OS sandboxes draw hard boundaries around processes. But what happens when an agent has legitimate network access and gets prompt-injected? What stops it from exfiltrating secrets through an allowed HTTP channel? What prevents it from using a legitimate database credential to DROP TABLE?

Part 2B covers the application-layer defenses that operate at a higher semantic level than the kernel: input sanitization that strips invisible Unicode before the LLM sees it, SSRF protection with DNS-pinned IP denylists, phantom credential proxying that keeps real API keys outside the sandbox entirely, content-addressed trust that defeats TOCTOU attacks, and WASM capability isolation that eliminates the shell as an attack surface.

Continue to Part 2B: Application-Layer Defense →

This article is Part 2A of a four-part series on AI agent security. Part 1 covers the threat landscape — 37 vulnerabilities across 15 AI IDEs, 25 vulnerability patterns, and the 9 security gates. Part 2B covers application-layer defenses. Part 3 covers testing the sandbox with property-based fuzzing and red-team evaluations.
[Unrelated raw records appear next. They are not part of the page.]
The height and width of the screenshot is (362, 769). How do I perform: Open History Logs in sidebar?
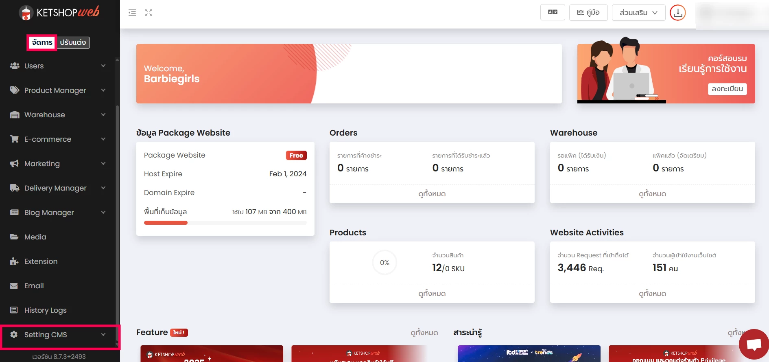[x=45, y=310]
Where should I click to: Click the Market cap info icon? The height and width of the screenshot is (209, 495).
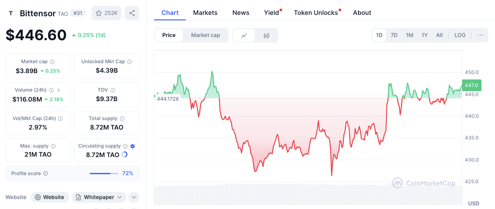coord(52,61)
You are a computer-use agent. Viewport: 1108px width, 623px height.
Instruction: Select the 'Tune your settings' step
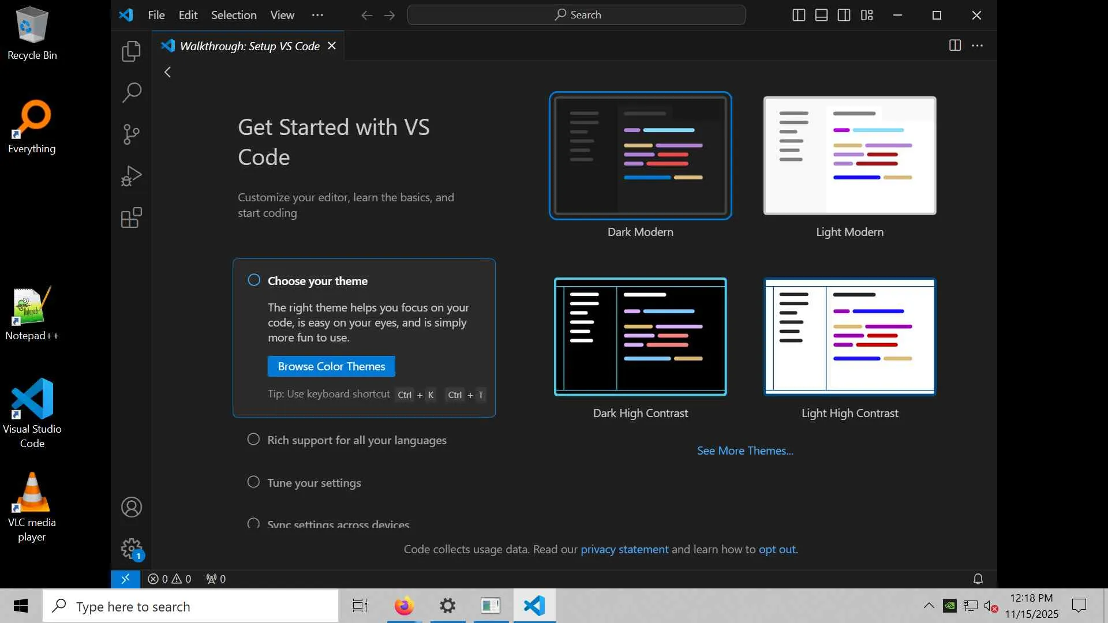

Based on the sandbox architecture built into OpenCode. Code refs: packages/opencode/src/sandbox/{index,bwrap,darwin,gvisor,firecracker,linux}.ts, packages/opencode/src/trust/index.ts.

The threat model in this article is informed by independent research from Mindgard's AI Red Team, who disclosed 37 vulnerabilities across 15+ AI IDE vendors. Their vulnerability pattern catalog and security checklist are available on GitHub.

Top comments (1)

Uma Paru • May 16

The MCP server gap is the most honest part of this post. Nobody has solved it cleanly. The zero-click hash guard closes the worst vector, but the fundamental tension remains — MCP servers need capabilities that conflict with isolation. WASM might be the long answer, but it breaks too much existing code today. I'm glad you called out that this is an industry-wide open problem, not a solved one.